● Written task: Reproduce word for word the part of the turkey hunting article that runs from "Though Wolfe didn’t" to "gobbled close by.".

***** Excerpted passage *****

Newton County hunter kills four-bearded gobbler

Pelahatchie's Carl Wolfe killed this four-bearded gobbler on March 27 in Newton County.
Pelahatchie’s Carl Wolfe killed this four-bearded gobbler on March 27 in Newton County.

Carl Wolfe of Pelahatchie joined his friend and turkey hunting partner Greg Shoemaker on a low-key hunt in Newton County the last weekend in March hoping to hear a few turkeys and get away from the stress of everyday life too. The hunting partners are cousins and lifelong friends who attended school together as well. Things didn’t start out too well as they tried to locate a gobbler on the roost the first afternoon, but they didn’t hear a peep.

“We spent the day looking for a bird to hunt but didn’t hear a gobble from anything,” Wolfe said. “The next day it was more of the same as we never got on a bird during the morning or afternoon.”

Though Wolfe didn’t know it, things were soon to be looking up if he stayed with it.

“The next morning I made some coffee and got dressed and then went outside the camp house and heard one gobbling,” he said. “I started walking towards where I heard him and then all of a sudden, the birds were lighting up and going crazy.”

Wolfe sat down and listened and waited until one gobbled close by.

“He flew down, so I called, and four turkeys gobbled!” Wolfe said. “I was getting excited then and all of a sudden things got quiet. I made another call and all of them went crazy gobbling and cutting up.”

The moment of truth

Wolfe heard something slightly to his rear and he turned and saw a gobbler to his left directly behind him.

“The gobbler had a jake with him and he was putting on a showing in full strut,” Wolfe said. “He was turning circles, doing figure eights, and pirouetting all the while gobbling at most any noise. The gobbler went behind a tree, and I spun around to get a better shot. I eased around super slow and pulled my gun up and when the gobbler stepped out from behind the tree he gobbled and stuck his head out, so I just pulled the trigger and shot.”

***** Supplied data *****

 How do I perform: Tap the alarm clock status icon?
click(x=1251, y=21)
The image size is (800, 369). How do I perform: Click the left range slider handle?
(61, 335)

*****

● Correct result:
Though Wolfe didn’t know it, things were soon to be looking up if he stayed with it.

“The next morning I made some coffee and got dressed and then went outside the camp house and heard one gobbling,” he said. “I started walking towards where I heard him and then all of a sudden, the birds were lighting up and going crazy.”

Wolfe sat down and listened and waited until one gobbled close by.